- [Stored records]
★ ★ ★ ★ ★ ★ ★
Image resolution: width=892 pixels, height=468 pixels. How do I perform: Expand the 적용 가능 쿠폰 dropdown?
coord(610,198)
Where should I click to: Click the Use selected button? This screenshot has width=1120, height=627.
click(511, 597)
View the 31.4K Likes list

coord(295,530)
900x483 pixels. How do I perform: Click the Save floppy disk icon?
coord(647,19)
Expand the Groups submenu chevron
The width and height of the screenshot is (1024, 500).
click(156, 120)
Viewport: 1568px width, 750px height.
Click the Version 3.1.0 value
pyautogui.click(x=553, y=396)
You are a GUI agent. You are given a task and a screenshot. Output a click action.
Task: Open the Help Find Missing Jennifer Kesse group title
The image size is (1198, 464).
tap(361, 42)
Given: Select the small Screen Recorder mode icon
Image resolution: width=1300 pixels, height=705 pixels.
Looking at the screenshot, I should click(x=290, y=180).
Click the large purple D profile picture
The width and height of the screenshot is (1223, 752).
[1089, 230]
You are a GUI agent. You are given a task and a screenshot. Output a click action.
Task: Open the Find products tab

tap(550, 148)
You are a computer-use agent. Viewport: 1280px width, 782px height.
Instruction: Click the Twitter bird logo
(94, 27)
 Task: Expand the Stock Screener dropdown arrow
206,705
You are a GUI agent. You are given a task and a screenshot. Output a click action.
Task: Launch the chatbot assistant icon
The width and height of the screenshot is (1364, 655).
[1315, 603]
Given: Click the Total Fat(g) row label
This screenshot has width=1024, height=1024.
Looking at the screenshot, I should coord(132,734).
★ ★ ★ ★ ★ ★ ★
- [What the exercise asks] Where the word "Viewport" appears in a line of the entries, copy that line.

- [Task result]
Viewport: 1568px width, 750px height.
You are a computer-use agent. Viewport: 1280px width, 782px height.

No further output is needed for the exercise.